**Problem to solve**
Among the entries below, one line contains "You are a GUI" and another contains "You are a computer-use agent. Viewport: 1245px". Transcribe those two lines and every line between them, exactly.

[Supplied information — start]

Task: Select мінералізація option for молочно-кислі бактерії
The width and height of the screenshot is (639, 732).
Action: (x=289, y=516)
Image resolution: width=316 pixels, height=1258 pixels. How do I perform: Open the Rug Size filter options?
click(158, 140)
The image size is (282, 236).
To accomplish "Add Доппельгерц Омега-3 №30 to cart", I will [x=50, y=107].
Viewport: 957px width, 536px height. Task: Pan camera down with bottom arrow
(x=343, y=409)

[Supplied information — finish]
[Supplied information — start]

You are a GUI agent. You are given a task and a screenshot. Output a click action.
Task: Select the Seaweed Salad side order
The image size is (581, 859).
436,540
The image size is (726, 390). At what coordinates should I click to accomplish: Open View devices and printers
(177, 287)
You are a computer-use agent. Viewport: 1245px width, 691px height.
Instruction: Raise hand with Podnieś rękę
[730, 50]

[Supplied information — finish]
[Supplied information — start]

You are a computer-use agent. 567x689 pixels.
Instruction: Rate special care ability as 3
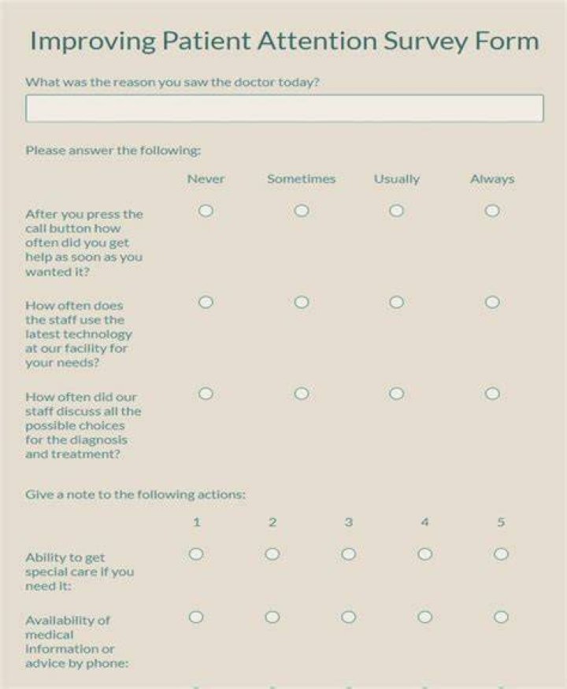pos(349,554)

[Supplied information — finish]

**Answer to this task**
You are a GUI agent. You are given a task and a screenshot. Output a click action.
Task: Select the Seaweed Salad side order
The image size is (581, 859).
436,540
The image size is (726, 390). At what coordinates should I click to accomplish: Open View devices and printers
(177, 287)
You are a computer-use agent. Viewport: 1245px width, 691px height.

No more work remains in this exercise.